Well. He is tired of questions. He is tired, period. But Patrick climbed all the way up here. Nathaniel jerks his head, yes.
Patrick touches the boy’s knee, slowly, so slowly that it doesn’t even make Nathaniel jump, although these days everything does. “Will you tell me the truth, Weed?” he asks softly.
Slower this time, Nathaniel nods.
“Did your daddy hurt you?”
Nathaniel looks at Patrick, then at his mother, and emphatically shakes his head. He feels something open up in his chest, making it easier to breathe.
“Did somebody else hurt you?”
Yes.
“Do you know who it was?”
Yes.
Patrick’s gaze is locked with Nathaniel’s. He won’t let him turn away, no matter how badly Nathaniel wants to. “Was it a boy or a girl?”
Nathaniel is trying to remember—how is it said again? He looks at his mother, but Patrick shakes his head, and he knows that, now, it is all up to him. Tentatively, his hand comes up to his head. He touches his brow, as if there is a baseball cap there. “Boy,” he hears his mother translate.
“Was it a grown-up, or a kid?”
Nathaniel blinks at him. He cannot sign those words.
“Well, was he big like me, or little like you?”
Nathaniel’s hand hovers between his own body, and Patrick’s. Then falls, deliberately, in the middle.
That makes Patrick grin. “Okay, it was a medium guy, and it was someone you know?”
Yes.
“Can you tell me who?”
Nathaniel feels his whole face tighten, muscles bunching. He squeezes his eyes shut. Please please please, he thinks. Let me. “Patrick,” his mother says, and she takes a step forward, but Patrick holds out a hand and she stops.
“Nathaniel, if I brought you a bunch of pictures”—he points to the baseball cards—“like these . . . do you think you could show me who this person was?”

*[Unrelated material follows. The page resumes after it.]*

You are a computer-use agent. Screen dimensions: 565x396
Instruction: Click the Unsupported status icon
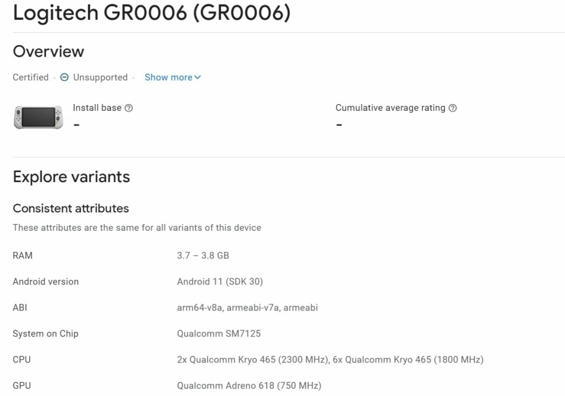pos(64,78)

Nathaniel’s hands flutter over the piles, bumblebees choosing a place to light. He looks from one card to the other. He cannot read, he cannot speak, but he knows that Rollie Fingers had a handlebar moustache, Al Hrabosky looked like a grizzly bear. Once something sticks in his head, it stays there; it’s just a matter of getting it back out again.
Nathaniel looks up at Patrick; and he nods. This, this he can do.
• • •
Monica has been in accommodations far worse than the efficiency suite where she finds Caleb Frost, but this is almost more jarring, and she thinks it is because she has seen the sort of home where he is supposed to be. The minute Caleb recognizes her face through the keyhole of the door, he throws it open. “What’s the matter with Nathaniel?” he asks, true fear washing over his features.

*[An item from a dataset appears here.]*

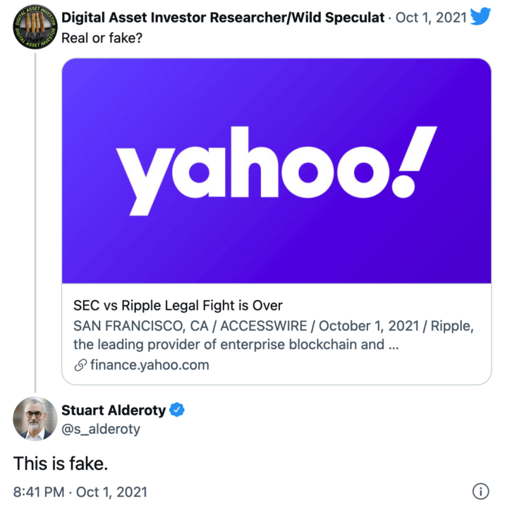Open the finance.yahoo.com domain link
Screen dimensions: 505x508
(150, 365)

“Nothing. Nothing at all. He’s made another disclosure. A new ID.”
“I don’t understand.”
“It means you’re no longer a suspect, Mr. Frost,” Monica says quietly.

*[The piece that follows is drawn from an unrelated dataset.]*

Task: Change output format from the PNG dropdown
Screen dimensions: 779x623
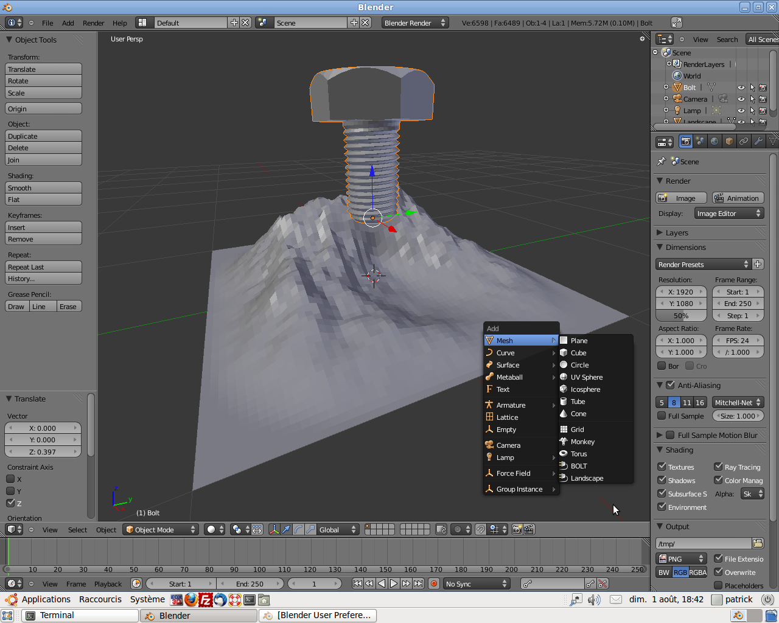Action: (681, 559)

Questions rise in him like a bonfire. “Who,” Caleb manages, the word tasting of ash.
“I think you should go home and speak to your wife about it,” she answers, then turns briskly and walks away, her purse tucked primly beneath her arm.
“Wait,” Caleb calls out. He takes a deep breath. “Is . . . is Nina okay with that?”
Monica smiles, lets the light reach her eyes. “Who do you think asked me to come?”
• • •
Peter agrees to meet me at the district court, where I’m going to have the restraining order vacated. The process takes all of ten minutes, a rubber stamp, with the judge asking only one question: How is Nathaniel?
By the time I come into the lobby, Peter is racing through the front door. He immediately comes toward me, concern drawing down the corners of his mouth. “I got here as soon as I could,” he says breathlessly. His eyes dart to Nathaniel, holding my hand.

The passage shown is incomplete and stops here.